Pascal, que dit-il ? Nous sommes mortels, nous faisons tout pour chasser de notre esprit l’insoutenable vérité de notre condition. Nous fuyons la salutaire solitude, notre cœur est « creux et plein d’ordures », nous « sommes un cloaque d’incertitude et d’erreur », nous sommes bouffis d’orgueil, rongés par la paresse, la concupiscence nous égare. Pascal rappelle notre fragilité mais souligne que nous pensons. Et c’est là, précisément, le tour de force de ce savant. Il nous commande de lire la Bible. C’est vital, car nous sommes ignorants des principes de base. Nous sommes sous hypnose permanente. Vérifiez : prenez le métro, promenez-vous dans les rues de la capitale, branchez-vous sur les chaines d’info en continu. Le temps du réveil est venu. Ceux qui vont parier sur l’existence de Dieu, ce sont les athées car, eux, sont des joueurs. Les dévots ne jouent pas, ils sont enfermés dans leurs certitudes idéologiques. Pariez, mais pariez donc. Si vous gagnez, vous gagnez tout ; si vous perdez, vous ne perdez rien.

Un éternel moderne

Pascal invente en quelque sorte le plus-que-présent, que personne n’utilise. L’homme conjugue à tous les temps, en particulier le futur, mais pas à celui-là. Funeste erreur, nous dit Pascal, car, enfin, nous pourrions être heureux. Hélas, « le présent n’est jamais notre fin. » Pascal ajoute, rigoureux comme le mathématicien qu’il est : « le passé et le présent sont nos moyens ; le seul avenir est notre fin. Ainsi nous ne vivons jamais, mais nous espérons de vivre et, nous disposant toujours à être heureux, il est inévitable que nous ne le soyons jamais. »

Nous ne vivons jamais, voilà la vérité. Vous êtes dubitatif ? Pourquoi alors sommes-nous les champions du monde de la consommation d’antidépresseurs ?

La force de ce scientifique hors du commun et de ce chrétien flamboyant aura été d’allier justement raison et foi.

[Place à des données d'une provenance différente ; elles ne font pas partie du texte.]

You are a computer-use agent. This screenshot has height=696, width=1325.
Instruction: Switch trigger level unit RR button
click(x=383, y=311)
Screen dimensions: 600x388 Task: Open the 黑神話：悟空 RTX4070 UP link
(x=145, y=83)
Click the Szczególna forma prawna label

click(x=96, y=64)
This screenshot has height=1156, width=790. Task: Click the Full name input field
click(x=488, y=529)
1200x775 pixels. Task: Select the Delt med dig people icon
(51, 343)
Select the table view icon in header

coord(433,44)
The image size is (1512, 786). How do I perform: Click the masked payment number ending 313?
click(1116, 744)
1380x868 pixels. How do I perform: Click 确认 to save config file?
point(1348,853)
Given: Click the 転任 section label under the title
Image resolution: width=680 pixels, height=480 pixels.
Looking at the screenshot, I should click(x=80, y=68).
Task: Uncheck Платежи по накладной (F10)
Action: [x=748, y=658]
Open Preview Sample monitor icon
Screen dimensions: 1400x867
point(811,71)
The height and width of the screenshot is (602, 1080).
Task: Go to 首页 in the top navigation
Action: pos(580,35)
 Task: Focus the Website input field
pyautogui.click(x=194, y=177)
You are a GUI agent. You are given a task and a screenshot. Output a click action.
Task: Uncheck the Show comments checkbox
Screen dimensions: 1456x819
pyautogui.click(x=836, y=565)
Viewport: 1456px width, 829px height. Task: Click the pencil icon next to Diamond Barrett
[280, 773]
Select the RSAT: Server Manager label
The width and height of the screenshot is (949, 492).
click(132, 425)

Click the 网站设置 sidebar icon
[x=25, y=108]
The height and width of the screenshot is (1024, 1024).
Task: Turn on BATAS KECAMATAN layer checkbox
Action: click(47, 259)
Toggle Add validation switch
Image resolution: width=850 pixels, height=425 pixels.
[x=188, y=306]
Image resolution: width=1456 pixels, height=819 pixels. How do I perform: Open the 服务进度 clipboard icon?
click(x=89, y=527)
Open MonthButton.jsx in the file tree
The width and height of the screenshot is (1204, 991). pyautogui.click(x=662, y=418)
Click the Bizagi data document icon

Croire est raisonnable. Il n’est ni trop croyant ni trop rationnel. Il se positionne entre ces deux infinis. Il rejette à la fois la superstition et le rationalisme poussés à l’extrême.

Le physicien théoricien ne peut ignorer que la science a conduit à Hiroshima ; comme le religieux ne peut ignorer les tueries de masse au nom de Dieu. Un homme, ça s’empêche, pour reprendre la phrase de Camus. L’absence de conscience ou « le dégoût du monde » ne doivent pas conduire à une décision sanguinaire. Pascal s’adresse à tous les hommes aveugles dans la nuit. Il reste néanmoins chez lui une part insondable de mystère. C’est pour cela que l’intérêt pour son œuvre ne faiblit pas. Il est un éternel moderne.